The stories from the front kept every man tense with anticipation. But on 30 December hopes were dashed. With its first-line transport commandeered to help keep up the rapidly extending supply lines, the 19th sat in sour impotence, realising that again it was destined to play the role of spectator only. The members of the transport platoon under Lieutenant John Carryer,8 who went forward as troop page 50 transports, were the envy of all ranks, but even a carefully worded special order failed to relieve the general resentment. Out of the blue came the Aussies; passing Baggush, they leapfrogged through the first battlefields to continue the attack in Cyrenaica. Wavell’s brilliantly timed, audacious offensive swept on from success to success. Though still feeling slighted, the New Zealand troops could not but share in the general elation as each communique was issued.

Then came the annual deluge and the desert was turned into a sea of mud. The torrential fall flooded the bivouacs, and where men were camped in wadis there were some narrow escapes from drowning, so swiftly did the floods come down. Wellington Company lost its records, and the camp of a nearby British unit, located in the Maaten Baggush basin, became a lake dotted with small cones where the tops of bell tents protruded from the muddy six-feet-deep pond. Though it lasted but one night, the rain when it drained away left the desert cold and bleak.

The 19th had now been out in the wastes for almost seven months; it was ill clad and aggrieved by the inactivity. Duststorms harried the position daily and January opened the New Year unpleasantly. On the 13th, in a howling sandstorm, the battalion packed up and entrained at Sidi Haneish, en route for Helwan. None were sorry.

1 Maj Y. K. Fleming, DSO; Auckland; born Dunedin, 6 Oct 1912; plastering contractor; platoon commander 19 Bn 1940-41; company commander 1 Scots and 29 Bns 2 NZEF (IP) 1942-44; 21 Bn 1945; wounded Apr 1945; now Regular soldier.

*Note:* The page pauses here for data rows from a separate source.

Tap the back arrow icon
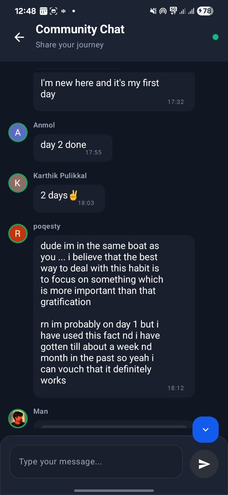 (19, 37)
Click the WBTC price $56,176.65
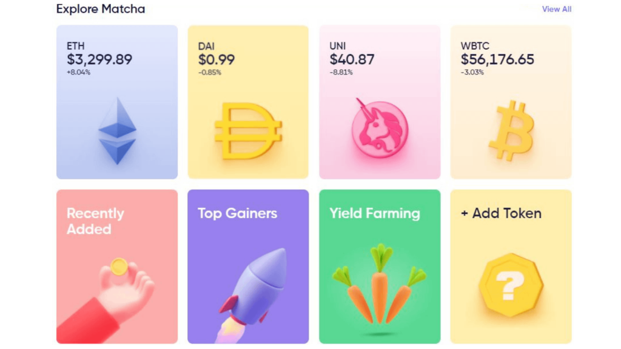This screenshot has width=621, height=349. pyautogui.click(x=497, y=59)
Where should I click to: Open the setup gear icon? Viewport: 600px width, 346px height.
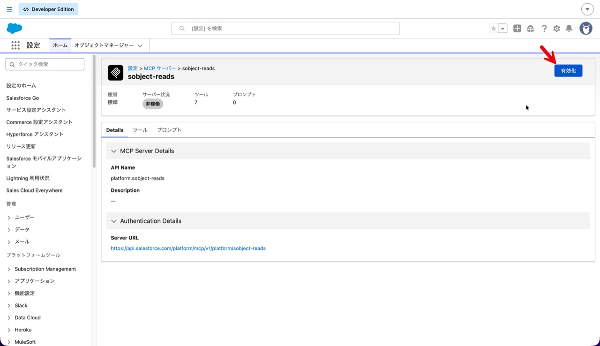tap(556, 29)
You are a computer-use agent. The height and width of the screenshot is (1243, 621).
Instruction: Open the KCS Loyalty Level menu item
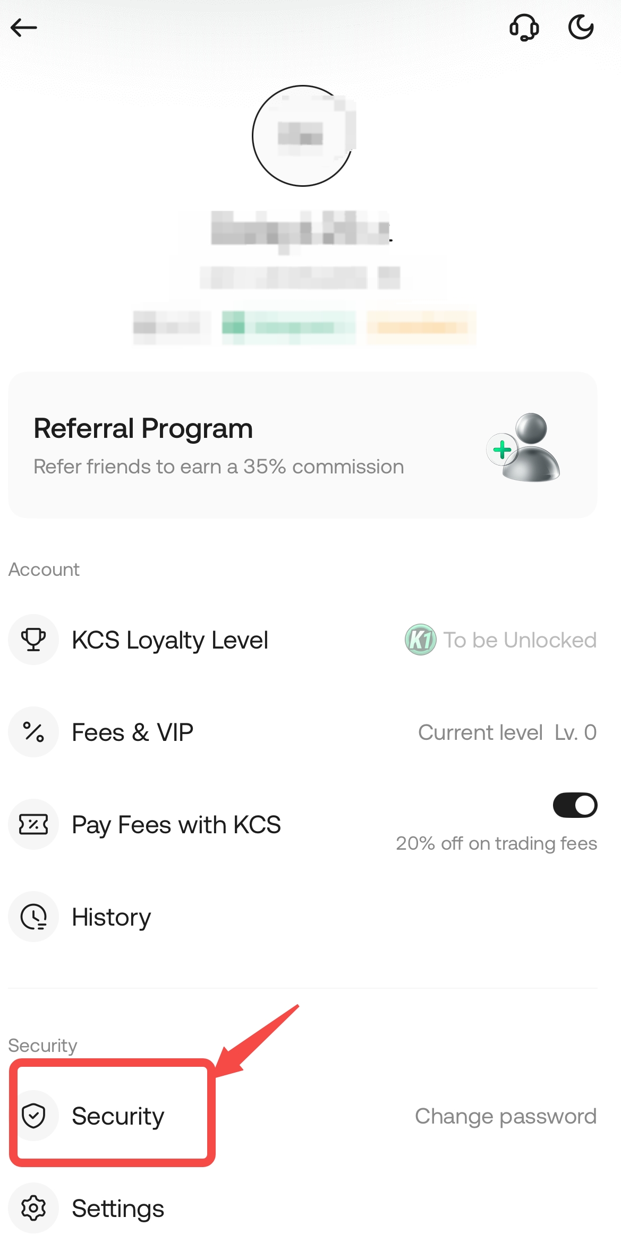click(170, 640)
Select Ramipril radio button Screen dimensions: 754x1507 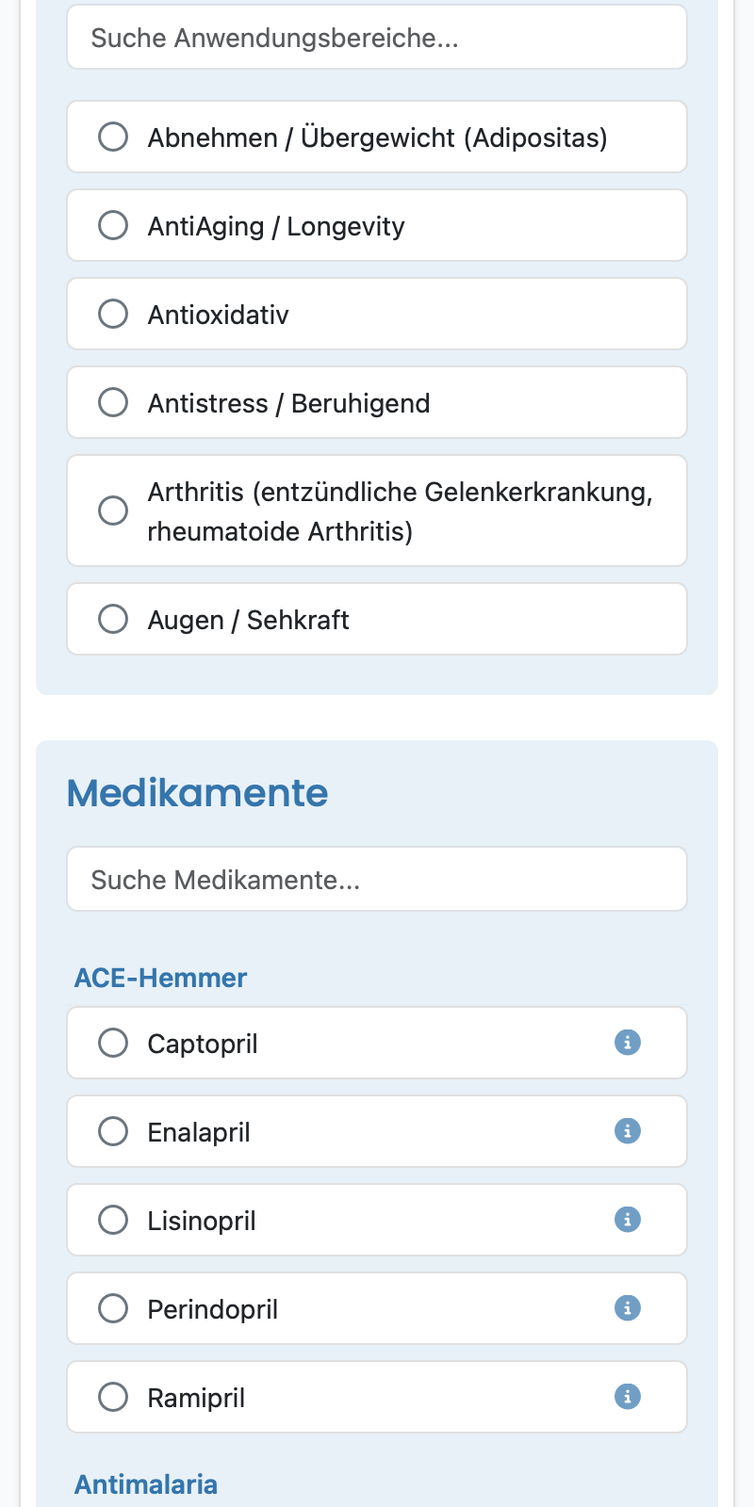click(113, 1397)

2 Brig G. H. Clifton, DSO and bar, MC, m.i.d.; Auckland; born Green-meadows, 18 Sep 1898; Regular soldier; CRE 2 NZ Div 1940-41; Chief Engineer 30 Corps 1941-42; comd 6 Bde Feb-Sep 1942; p.w. 4 Sep 1942; escaped, Germany, Mar 1945; NZ Military Liaison Officer, London, 1949-52; Commandant, Northern Military District, Mar 1952-Sep 1953.

3 Maj E. J. Stock; Christchurch; born Ashburton, 19 Jan 1907; salesman; comd NZ Div Sup Coln Oct 1939-Sep 1940; wounded 22 Sep 1940.

4 Capt B. R. Dill; Te Awamutu; born Australia, 19 Apr 1917; clerk; p.w. 15 Jul 1942.

5 Capt W. E. Aitken; Te Karaka; born NZ, 27 Dec 1910; stock agent; company commander 19 Bn1942; p.w. 15 Jul 1942.

6 WO II E. C. Berry; Timaru; born Christchurch, 12 Jun 1904; civil servant.

7 Capt J. Malcolm, MBE; Wanganui; born Scotland, 20 Apr 1901; Regular soldier; RSM 19 Bn 1939-41; Adjutant PW Camp, Featherston, Sep 1942-Nov 1943; Area Officer, Wanganui, 1948-.

8 Lt-Col J. D. Carryer; Ruhotu; born England, 28 Jan 1911; hostel manager; 19 Bn Oct 1939-May 1942; seconded to British Army Dec 1943-Jun 1945.